In tal senso la Cassazione Civile  (Cass. Civ. sez. III, 12 gennaio 2005 n.455)  ha da tempo sottolineato la ricorrenza di tale regola.

 

Rispondono solo gli amministratori dell’ente o anche i semplici associati?

Per rispondere alla domanda dobbiamo ricordare qualche precedente ed in particolare, da ultimo, Cass. Civ., Sez. III, 18188/2014 che ha escluso il collegamento della responsabilità con la carica.

Come a dire che risponde solidalmente con l’associazione chi ha agito in nome e per conto della medesima, anche se si tratti di un semplice associato.

Questa responsabilità personale e solidale di colui che ha agito in nome e per conto dell’associazione non riconosciuta è collegata non alla mera titolarità della rappresentanza dell’associazione, ma all’attività negoziale concretamente svolta per conto di essa e risoltasi nella creazione di rapporti obbligatori fra questa e i terzi (Cass. 20 luglio 1998 n. 7111 e 21 maggio 1998 n. 5089).

In soldoni significa che non si guarda tanto alla carica ricoperta dall’associato, che potrebbe anche non rivestirne, bensì al fatto se l’associato ha o meno concluso il contratto o compiuto atti che hanno poi impegnato l’associazione; in tal senso si impegna egli stesso.

In questo caso l’obbligazione di colui che ha agito per l’associazione ha natura solidale e quindi il creditore può chiedere il pagamento indifferentemente all’uno (l’associato) o all’altra (l’associazione).

Per logica conseguenza di quanto detto la responsabilità non grava su tutti coloro che, essendo successivamente a capo dell’associazione, ne assumono la rappresentanza, ma riguarda le persone che hanno agito in nome e per conto dell’associazione, a tutela dei terzi che con esse siano venuti in rapporto negoziale, facendo affidamento sulla loro solvibilità e sul loro patrimonio personale.
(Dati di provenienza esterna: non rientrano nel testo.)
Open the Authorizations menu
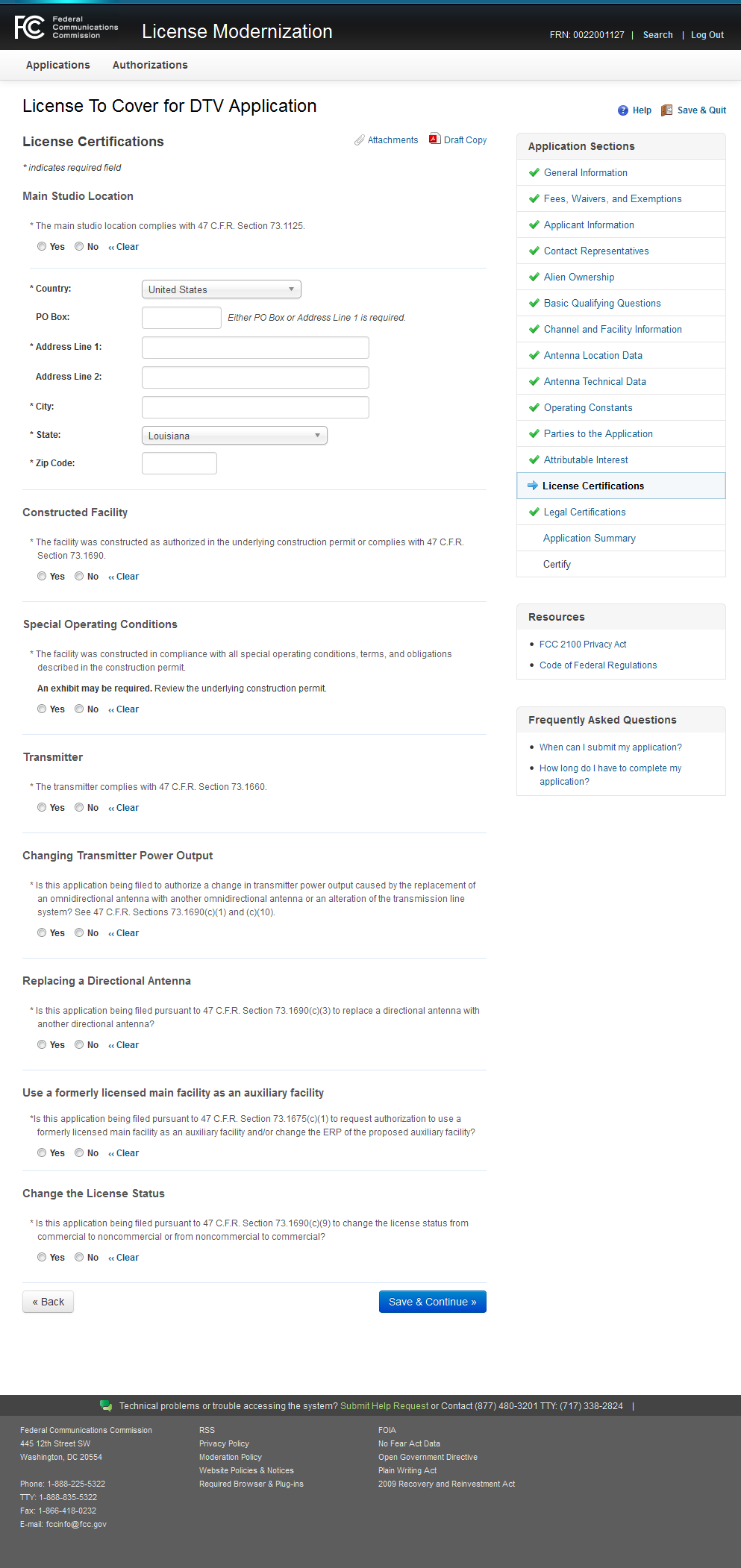 (150, 65)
Sicché il semplice avvicendamento nelle cariche sociali non comporta alcun fenomeno di successione del debito in capo al soggetto subentrante  (Cass. 7 aprile 1992 n.4266).
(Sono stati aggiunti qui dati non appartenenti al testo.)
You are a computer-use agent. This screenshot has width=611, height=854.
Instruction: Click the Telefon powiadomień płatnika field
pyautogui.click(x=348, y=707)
Corrispondentemente la detta responsabilità permane in capo a chi ha agito anche dopo la perdita del potere di rappresentanza, onde il presidente di un’associazione non riconosciuta è passivamente legittimato all’azione del creditore anche dopo la cessazione dalla carica, con riguardo alle obbligazioni che risalgano al periodo in cui ha esercitato le funzioni di presidente (Cass. 29 dicembre 1976 n. 4747).

Per fare un esempio affinché il tutto sia più chiaro possiamo dire che per quanto riguarda la responsabilità per la ritardata restituzione dell’immobile locato rende inevitabile che l’allora rappresentante dell’associazione che ha concluso il contratto risponderà, personalmente e solidalmente, verso i creditori, dell’inadempimento dell’obbligo e quindi del pregiudizio economico ai medesimi derivatone.